This part of a question I asked on here last week. It was answered, except now I'm going to use this function multiple times, and instead of repeating the function multiple times I want to use arguments/parameters, but there are issues....
html:
<button id="button1">a</button>
<button id="button2">b</button>
javascript:
var funcAPressed = false;
var funcA = function(x, y) {
alert(x);
y = true;
alert(y);
};
var funcB = function(x, y) {
if (funcAPressed === false){
alert(x);
}
else{
alert(y);
}
};
var buttonA = document.getElementById('button1');
buttonA.addEventListener('click', function(){funcA("Button A has been pressed", funcAPressed);});
var buttonB = document.getElementById('button2');
buttonB.addEventListener('click', function(){funcB("press Button A", "Button B has been pressed");});
Here's how this is all set up: I want the user to press the buttons in the correct order, A then B. if B is pressed first, there's an alert message. The answer I got from my previous question on here was to create a boolean and set it to false, which I did at the top.

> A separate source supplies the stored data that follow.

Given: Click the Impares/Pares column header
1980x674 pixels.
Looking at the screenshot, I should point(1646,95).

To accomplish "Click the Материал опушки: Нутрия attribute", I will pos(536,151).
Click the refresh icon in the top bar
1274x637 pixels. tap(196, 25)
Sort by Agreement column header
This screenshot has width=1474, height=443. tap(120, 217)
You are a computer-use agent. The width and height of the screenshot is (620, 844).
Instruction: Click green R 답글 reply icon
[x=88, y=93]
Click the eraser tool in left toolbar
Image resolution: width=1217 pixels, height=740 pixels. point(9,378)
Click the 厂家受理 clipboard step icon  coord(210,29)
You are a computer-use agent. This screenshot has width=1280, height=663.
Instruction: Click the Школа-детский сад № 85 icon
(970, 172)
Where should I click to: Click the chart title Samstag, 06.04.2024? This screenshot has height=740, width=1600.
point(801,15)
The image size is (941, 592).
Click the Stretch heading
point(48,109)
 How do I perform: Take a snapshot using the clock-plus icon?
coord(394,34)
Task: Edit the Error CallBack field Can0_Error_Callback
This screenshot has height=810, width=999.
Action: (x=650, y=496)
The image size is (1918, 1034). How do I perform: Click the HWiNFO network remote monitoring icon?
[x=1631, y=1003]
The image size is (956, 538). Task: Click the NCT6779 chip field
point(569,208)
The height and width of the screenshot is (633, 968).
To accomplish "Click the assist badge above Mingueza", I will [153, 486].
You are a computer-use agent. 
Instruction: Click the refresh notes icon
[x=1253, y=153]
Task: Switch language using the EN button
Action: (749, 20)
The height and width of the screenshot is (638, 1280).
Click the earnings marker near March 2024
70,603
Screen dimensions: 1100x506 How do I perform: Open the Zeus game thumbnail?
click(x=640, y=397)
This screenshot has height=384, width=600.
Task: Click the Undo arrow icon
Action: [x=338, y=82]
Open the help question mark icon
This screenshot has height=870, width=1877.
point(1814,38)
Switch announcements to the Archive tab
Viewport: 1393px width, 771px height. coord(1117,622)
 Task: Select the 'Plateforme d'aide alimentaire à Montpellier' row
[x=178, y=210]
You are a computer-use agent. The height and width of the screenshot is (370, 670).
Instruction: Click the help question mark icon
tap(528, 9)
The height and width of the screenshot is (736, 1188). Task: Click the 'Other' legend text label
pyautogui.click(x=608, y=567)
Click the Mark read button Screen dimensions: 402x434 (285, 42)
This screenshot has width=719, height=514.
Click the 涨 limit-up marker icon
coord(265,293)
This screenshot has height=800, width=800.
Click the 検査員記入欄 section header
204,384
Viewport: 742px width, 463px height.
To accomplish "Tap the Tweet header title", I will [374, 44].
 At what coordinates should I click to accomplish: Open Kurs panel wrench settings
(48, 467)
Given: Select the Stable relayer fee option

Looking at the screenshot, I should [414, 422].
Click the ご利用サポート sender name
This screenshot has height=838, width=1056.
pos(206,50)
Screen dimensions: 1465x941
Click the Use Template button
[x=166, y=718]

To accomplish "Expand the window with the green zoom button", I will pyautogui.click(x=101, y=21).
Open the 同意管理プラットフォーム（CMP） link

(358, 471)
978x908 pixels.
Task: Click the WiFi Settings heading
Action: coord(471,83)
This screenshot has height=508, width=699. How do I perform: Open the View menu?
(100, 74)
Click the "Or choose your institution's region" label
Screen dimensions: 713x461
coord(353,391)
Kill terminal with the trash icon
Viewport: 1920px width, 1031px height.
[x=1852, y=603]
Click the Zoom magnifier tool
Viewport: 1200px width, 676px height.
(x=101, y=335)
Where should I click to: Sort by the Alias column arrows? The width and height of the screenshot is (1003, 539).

When I click the button, I get the alert message below, and it looks like funcAPressed becomes true since I did the alert(y) which alerts "true."
The problem is that when I click button B after clicking Button A, it still sees funcAPressed = false instead of it being true.
The funcB will work fine if instead of y = true I have funcAPressed = true...but by doing that I'll have to copy this function multiple times in my document instead of only being able to use it once and assign parameters.